Considerando que Nossa Senhora é o caminho pelo qual Deus veio aos homens e estes vão a Deus, tendo presente a realeza universal de Maria, nosso santo recomenda que o devoto da Santíssima Virgem se consagre inteiramente a Ela como escravo. Essa consagração é de uma radicalidade admirável. Ela abarca não só os deveres materiais do homem, como também até o mérito de suas boas obras e orações, sua vida, seu corpo e sua alma. Ela é sem limites, porque o escravo por definição nada tem de seu.
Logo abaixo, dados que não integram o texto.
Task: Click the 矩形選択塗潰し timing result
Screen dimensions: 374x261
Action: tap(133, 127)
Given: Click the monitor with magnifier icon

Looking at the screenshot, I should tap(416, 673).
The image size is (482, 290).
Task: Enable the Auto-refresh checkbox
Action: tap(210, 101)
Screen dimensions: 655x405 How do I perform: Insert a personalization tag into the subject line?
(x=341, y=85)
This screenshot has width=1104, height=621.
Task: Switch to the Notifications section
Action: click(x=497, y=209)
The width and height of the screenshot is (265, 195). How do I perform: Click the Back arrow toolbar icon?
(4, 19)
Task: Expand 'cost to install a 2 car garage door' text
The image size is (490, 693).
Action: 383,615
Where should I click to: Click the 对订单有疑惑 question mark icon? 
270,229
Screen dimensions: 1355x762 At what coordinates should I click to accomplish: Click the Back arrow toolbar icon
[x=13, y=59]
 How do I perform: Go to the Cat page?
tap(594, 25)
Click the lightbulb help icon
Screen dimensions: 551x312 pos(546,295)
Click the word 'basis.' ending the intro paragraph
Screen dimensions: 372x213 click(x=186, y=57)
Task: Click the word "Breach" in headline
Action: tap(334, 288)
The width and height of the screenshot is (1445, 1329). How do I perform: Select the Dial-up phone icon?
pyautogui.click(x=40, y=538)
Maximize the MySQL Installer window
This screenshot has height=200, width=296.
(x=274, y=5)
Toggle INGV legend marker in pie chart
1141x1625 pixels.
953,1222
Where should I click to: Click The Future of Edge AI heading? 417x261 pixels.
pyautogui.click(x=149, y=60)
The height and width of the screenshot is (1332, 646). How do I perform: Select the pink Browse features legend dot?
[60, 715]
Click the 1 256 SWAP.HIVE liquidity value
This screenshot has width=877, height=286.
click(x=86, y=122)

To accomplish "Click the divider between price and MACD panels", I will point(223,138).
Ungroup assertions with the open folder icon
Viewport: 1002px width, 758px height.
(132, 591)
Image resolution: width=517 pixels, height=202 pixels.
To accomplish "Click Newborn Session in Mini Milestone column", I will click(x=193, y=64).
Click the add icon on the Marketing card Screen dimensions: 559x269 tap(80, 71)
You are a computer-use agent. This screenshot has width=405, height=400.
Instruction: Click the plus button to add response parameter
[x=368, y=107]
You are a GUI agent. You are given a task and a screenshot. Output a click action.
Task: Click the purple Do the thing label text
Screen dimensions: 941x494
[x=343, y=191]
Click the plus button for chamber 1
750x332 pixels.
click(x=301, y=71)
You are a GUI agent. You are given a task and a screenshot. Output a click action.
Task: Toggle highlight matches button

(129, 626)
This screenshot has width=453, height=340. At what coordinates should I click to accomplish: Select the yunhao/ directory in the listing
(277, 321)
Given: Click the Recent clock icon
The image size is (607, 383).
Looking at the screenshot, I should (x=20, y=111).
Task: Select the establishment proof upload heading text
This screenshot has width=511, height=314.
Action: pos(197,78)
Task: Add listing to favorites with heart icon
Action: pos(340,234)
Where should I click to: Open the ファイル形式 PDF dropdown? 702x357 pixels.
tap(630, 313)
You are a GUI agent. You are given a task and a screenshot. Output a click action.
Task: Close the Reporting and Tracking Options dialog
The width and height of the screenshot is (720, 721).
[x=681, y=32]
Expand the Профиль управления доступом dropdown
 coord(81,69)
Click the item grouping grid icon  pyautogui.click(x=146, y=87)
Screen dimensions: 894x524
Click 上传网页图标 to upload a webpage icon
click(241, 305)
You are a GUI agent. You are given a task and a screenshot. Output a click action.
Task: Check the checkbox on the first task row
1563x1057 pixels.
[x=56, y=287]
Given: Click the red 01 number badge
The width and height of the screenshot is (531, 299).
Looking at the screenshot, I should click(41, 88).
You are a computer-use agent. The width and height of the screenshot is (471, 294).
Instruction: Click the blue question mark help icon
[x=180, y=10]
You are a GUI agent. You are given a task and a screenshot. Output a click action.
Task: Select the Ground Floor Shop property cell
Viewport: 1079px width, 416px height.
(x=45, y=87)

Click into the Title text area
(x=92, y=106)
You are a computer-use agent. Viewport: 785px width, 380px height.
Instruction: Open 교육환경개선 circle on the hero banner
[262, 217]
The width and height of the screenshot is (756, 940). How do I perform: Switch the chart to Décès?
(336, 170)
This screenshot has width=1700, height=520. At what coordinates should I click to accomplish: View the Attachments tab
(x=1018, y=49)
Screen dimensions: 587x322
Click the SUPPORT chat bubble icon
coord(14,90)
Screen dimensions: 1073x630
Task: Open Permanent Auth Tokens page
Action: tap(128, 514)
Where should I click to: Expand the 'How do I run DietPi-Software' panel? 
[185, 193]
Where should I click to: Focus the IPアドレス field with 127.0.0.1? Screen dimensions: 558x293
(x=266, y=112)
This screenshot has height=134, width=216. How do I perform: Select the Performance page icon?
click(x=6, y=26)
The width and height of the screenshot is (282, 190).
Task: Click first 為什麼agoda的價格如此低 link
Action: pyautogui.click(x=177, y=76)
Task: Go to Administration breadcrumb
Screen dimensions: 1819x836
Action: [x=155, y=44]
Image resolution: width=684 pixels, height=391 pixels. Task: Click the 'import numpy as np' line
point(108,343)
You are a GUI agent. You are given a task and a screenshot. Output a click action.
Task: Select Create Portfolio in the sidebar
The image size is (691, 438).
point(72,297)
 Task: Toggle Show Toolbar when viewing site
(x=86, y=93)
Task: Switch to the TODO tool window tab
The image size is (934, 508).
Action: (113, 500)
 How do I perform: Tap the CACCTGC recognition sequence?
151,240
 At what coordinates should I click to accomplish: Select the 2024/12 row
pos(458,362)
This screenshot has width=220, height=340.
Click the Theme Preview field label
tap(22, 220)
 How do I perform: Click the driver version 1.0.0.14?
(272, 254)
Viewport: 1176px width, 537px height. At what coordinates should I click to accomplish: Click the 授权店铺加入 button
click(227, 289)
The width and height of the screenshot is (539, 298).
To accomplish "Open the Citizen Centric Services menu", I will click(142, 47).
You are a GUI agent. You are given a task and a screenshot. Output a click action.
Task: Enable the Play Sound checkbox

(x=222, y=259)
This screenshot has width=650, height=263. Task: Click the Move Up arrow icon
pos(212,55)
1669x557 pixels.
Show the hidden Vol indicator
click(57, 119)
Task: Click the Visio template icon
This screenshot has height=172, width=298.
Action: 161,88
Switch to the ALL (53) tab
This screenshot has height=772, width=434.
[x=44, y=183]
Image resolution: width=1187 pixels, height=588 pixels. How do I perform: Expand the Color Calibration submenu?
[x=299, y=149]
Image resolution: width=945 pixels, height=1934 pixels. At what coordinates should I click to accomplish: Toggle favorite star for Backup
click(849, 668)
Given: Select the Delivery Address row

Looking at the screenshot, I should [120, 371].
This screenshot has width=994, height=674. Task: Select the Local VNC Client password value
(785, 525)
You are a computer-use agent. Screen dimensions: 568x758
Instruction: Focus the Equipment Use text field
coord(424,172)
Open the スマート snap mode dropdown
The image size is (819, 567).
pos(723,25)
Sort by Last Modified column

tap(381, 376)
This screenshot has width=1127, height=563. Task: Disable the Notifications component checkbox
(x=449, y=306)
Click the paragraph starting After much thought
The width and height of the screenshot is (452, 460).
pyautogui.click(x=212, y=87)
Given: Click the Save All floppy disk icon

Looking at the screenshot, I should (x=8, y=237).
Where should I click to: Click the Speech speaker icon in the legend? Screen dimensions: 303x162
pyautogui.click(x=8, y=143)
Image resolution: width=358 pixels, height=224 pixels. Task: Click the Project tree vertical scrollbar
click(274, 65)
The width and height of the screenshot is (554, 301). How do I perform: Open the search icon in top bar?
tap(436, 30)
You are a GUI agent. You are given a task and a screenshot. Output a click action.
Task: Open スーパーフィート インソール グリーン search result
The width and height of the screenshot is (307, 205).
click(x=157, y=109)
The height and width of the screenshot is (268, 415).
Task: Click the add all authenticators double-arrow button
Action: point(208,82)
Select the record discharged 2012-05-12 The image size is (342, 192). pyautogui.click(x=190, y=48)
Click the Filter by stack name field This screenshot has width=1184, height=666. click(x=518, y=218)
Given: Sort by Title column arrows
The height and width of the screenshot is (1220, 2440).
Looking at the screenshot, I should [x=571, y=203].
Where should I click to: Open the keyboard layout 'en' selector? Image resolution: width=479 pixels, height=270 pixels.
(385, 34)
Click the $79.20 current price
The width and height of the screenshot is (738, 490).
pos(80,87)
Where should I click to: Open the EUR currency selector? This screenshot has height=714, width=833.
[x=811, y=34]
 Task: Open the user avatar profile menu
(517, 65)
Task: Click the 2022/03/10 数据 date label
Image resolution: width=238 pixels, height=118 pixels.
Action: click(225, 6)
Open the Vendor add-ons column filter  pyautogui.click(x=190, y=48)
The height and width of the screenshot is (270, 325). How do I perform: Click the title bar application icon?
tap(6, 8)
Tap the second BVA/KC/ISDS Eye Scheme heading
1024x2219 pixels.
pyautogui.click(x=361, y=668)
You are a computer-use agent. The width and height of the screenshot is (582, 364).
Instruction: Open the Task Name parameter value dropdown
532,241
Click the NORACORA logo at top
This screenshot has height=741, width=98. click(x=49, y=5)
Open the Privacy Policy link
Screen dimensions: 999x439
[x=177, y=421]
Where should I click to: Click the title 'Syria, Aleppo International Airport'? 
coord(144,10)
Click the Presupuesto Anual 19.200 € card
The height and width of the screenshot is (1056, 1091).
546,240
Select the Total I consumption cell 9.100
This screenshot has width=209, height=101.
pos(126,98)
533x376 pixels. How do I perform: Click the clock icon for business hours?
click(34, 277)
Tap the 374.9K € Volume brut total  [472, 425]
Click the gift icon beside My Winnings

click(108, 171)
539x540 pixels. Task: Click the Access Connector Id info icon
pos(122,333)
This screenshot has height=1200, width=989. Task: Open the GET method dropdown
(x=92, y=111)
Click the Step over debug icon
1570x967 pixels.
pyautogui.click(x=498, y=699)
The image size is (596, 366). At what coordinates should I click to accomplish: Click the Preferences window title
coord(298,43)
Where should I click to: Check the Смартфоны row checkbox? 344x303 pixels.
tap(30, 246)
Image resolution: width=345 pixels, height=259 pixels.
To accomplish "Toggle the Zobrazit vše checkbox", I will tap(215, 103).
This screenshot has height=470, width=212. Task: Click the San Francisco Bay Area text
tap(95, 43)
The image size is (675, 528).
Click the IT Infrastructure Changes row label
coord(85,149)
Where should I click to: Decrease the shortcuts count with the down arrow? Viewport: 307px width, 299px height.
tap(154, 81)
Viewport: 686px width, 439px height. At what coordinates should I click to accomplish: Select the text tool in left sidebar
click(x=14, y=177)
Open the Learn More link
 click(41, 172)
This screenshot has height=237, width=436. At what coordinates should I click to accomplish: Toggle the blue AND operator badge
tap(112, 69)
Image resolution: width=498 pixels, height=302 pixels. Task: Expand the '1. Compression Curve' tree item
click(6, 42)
O Reino de Maria será uma época em que a união das almas com Nossa Senhora alcançará uma intensidade sem precedentes na História.
Em troca dessa consagração, Nossa Senhora atua no interior de seu escravo de modo maravilhoso, estabelecendo com ele uma união inefável.
Os frutos dessa união serão vistos nos Apóstolos dos Últimos Tempos, cujo perfil moral ele traça, a fogo, em sua famosa “Oração abrasada”. Ele usa, para isso, uma linguagem de uma grandeza apocalíptica, na qual parece reviver todo o clamor de um São João Batista, todo o fogo de um São João Evangelista, todo o zelo de um São Paulo. Os varões portentosos que lutarão contra o demônio pelo Reino de Maria — conduzindo gloriosamente, até o fim dos tempos, a luta contra o demônio, o mundo e a carne — São Luís os descreve como magníficos modelos que convidam desde já à perfeita escravidão a Nossa Senhora, os que, nos tenebrosos dias de hoje, lutam nas fileiras da Contra-Revolução.
Assim, com estas considerações sobre o papel de Nossa Senhora na luta da Revolução e da Contra-Revolução, e sobre o Reino de Maria, vistas segundo o “Tratado da Verdadeira Devoção”, creio ter enunciado os principais pontos de contato entre a obra-prima do grande santo e meu ensaio — tão apequenado pela comparação — sobre “Revolução e Contra-Revolução”.
1) Buenos Aires, 1970.
2) Forçosamente.
3) Condição indispensável.
4) Mudando o que deve ser mudado.
5) “Oração Abrasada” de São Luís Maria Grignion de Montfort, “Oeuvres Complètes”, Editions du Seuil, Paris, 1966, p. 681.
6) “Tratado da Verdadeira Devoção à Santíssima Virgem” de São Luís Maria Grignion de Montfort, “Oeuvres Complètes”, Editions du Seuil, Paris, 1966, p. 512 e 513, N° 47.